> SHORT EXERCISE
Copy out the listing lines word for word, starting with the line containing "Select the dark gray 宁波梅山创翰 3.13% block" and going on through the end of the listing. Leave the pictures out of your answer.

[Pointing records for text and elements]
——————

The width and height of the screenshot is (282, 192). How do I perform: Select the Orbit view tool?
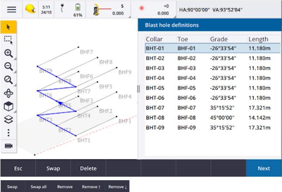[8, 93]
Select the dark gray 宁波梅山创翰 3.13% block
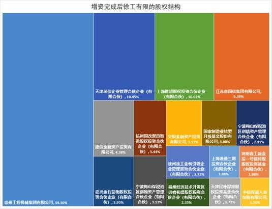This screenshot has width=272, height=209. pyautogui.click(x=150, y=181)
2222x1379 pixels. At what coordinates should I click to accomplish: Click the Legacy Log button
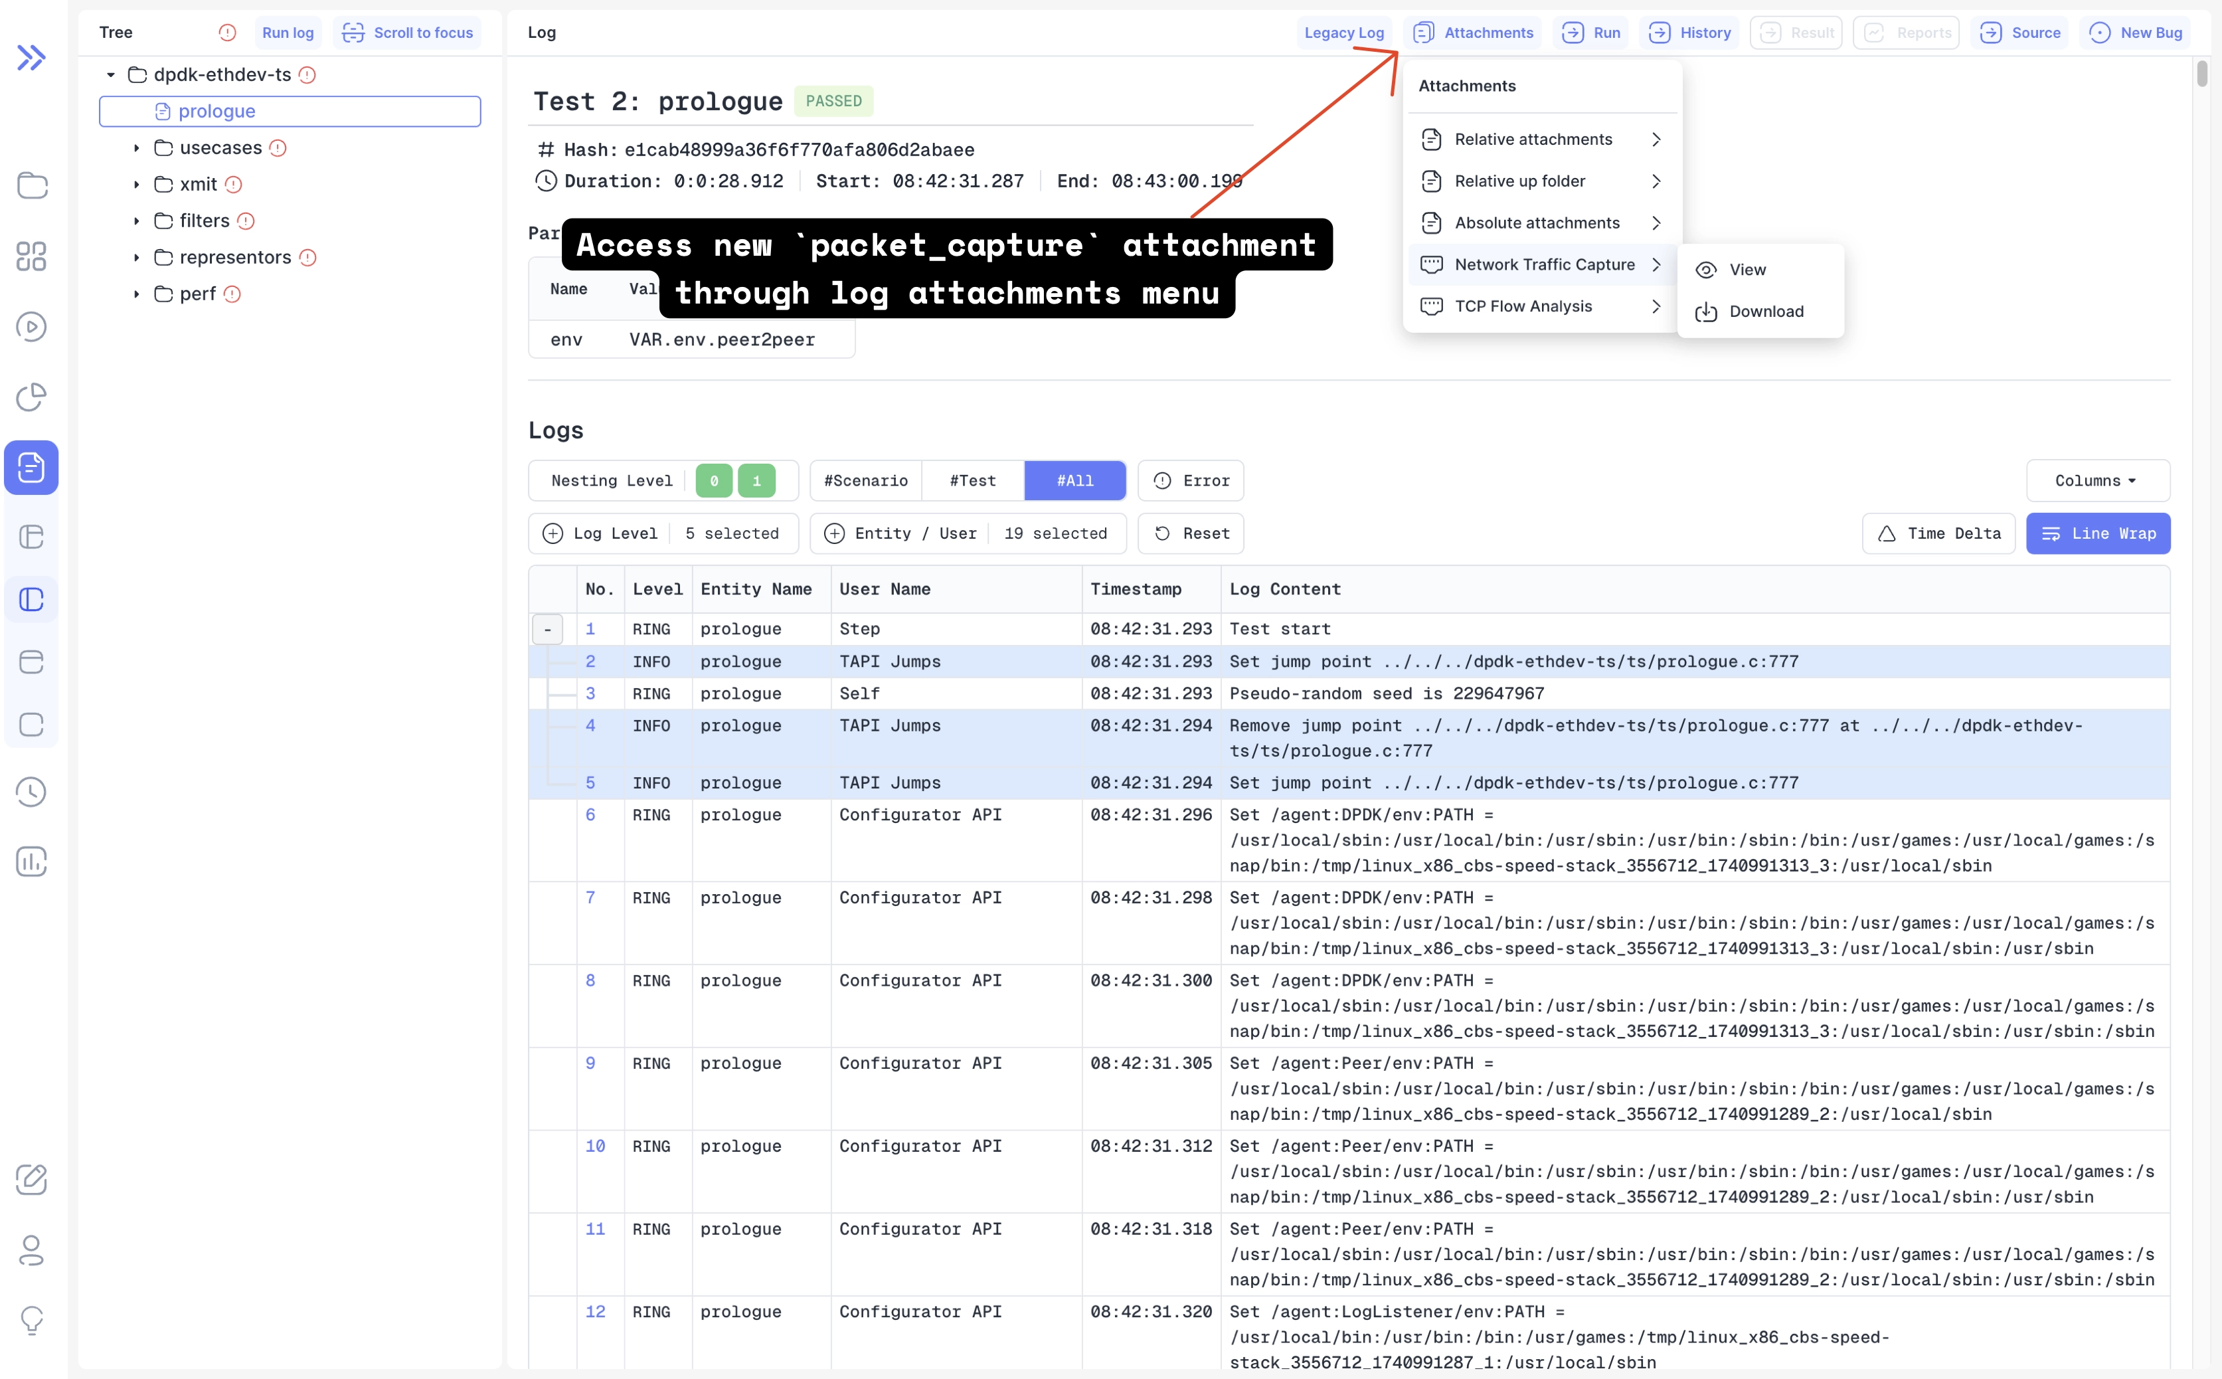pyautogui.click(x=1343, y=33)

——————

> WRITTEN SOLUTION
Select the dark gray 宁波梅山创翰 3.13% block
This screenshot has width=272, height=209. pyautogui.click(x=150, y=181)
2222x1379 pixels. At what coordinates should I click to accomplish: Click the Legacy Log button
pyautogui.click(x=1343, y=33)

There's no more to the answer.